STATED GOAL A.
Copy out word for word the passage of the Tiger Woods article below, from "That was the" to "of the game.", inclusive.
STATED GOAL B.
Answer these questions about the Tiger Woods article below:
(i) How old is Woods?
(ii) What score did he post in the first round?
(iii) Which coast did the strong winds blow along?

TEXT.
# # #

But it didn't happen like that at Royal Lytham St Annes on the day the world's greatest golfer started the defence of his Open title. Even as the news of an eruption by Colin Montgomerie flashed around the course, it was clear that the prodigy's inspiration had taken the day off. But that, of course, was no reason to hand back the old claret jug. There are various reasons why the 25-year-old American is placed in a category of his own, and genius is merely one of them. There is also resolution and detachment, and cool, endless cool.

That was the combination of factors which came into play when Woods, unlike Montgomerie, a man who seemed to age in Augusta a few years ago when Woods won his first Masters by a distance not much less than the length of Georgia, failed to cut decisively through the wind.

"It meant that what I had to do," said the Tiger inelegantly but with great conviction, "was grind my butt off." As part of the grinding he had to step into bunkers five times on the way to a first-round 71 – which was five times more than when he turned last year's tournament at St Andrews into a four-day celebration of one young man's mastery of the game.

But if such sublime control was elusive yesterday in the strong airs of the Lancashire coast, if sometimes it felt as though a dozen alarm bells were ringing all at the same time, there was no shortage of a champion's instinct for damage control. Woods also admitted, "Sometimes you know when it is not going to run for you. So have you have no choice but to fight, to say, 'I'm sure not going to play myself out of this tournament.'"

At the end of a taut round dabbed rather than irrigated by shots of the highest class, Woods could claim that last achievement, and this was where genius, like a truant schoolboy flushed out of his hiding place, finally managed to get its name on the register.

# # #

DATASET.
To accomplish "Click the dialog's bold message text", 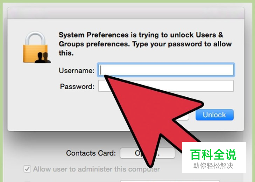I will click(145, 44).
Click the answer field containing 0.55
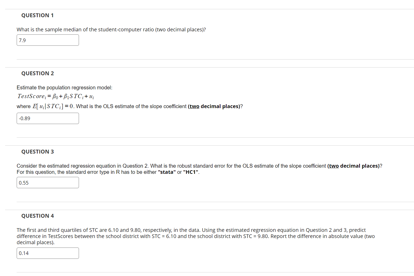Viewport: 414px width, 276px height. 48,183
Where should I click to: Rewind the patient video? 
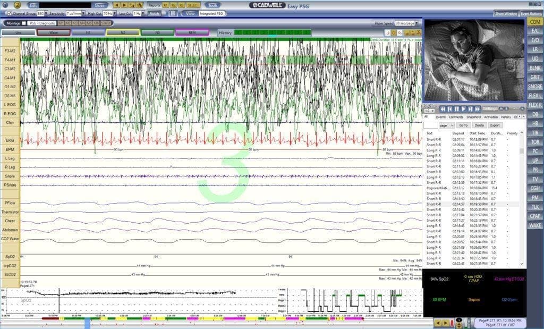pyautogui.click(x=443, y=109)
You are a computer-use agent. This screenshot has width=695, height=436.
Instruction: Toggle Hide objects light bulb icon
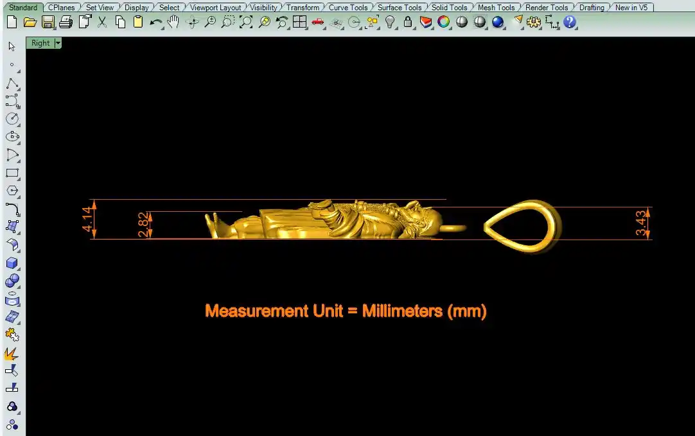(x=389, y=22)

# # #

COMPLETE RESPONSE A.
That was the combination of factors which came into play when Woods, unlike Montgomerie, a man who seemed to age in Augusta a few years ago when Woods won his first Masters by a distance not much less than the length of Georgia, failed to cut decisively through the wind.

"It meant that what I had to do," said the Tiger inelegantly but with great conviction, "was grind my butt off." As part of the grinding he had to step into bunkers five times on the way to a first-round 71 – which was five times more than when he turned last year's tournament at St Andrews into a four-day celebration of one young man's mastery of the game.

COMPLETE RESPONSE B.
(i) 25
(ii) 71
(iii) The Lancashire coast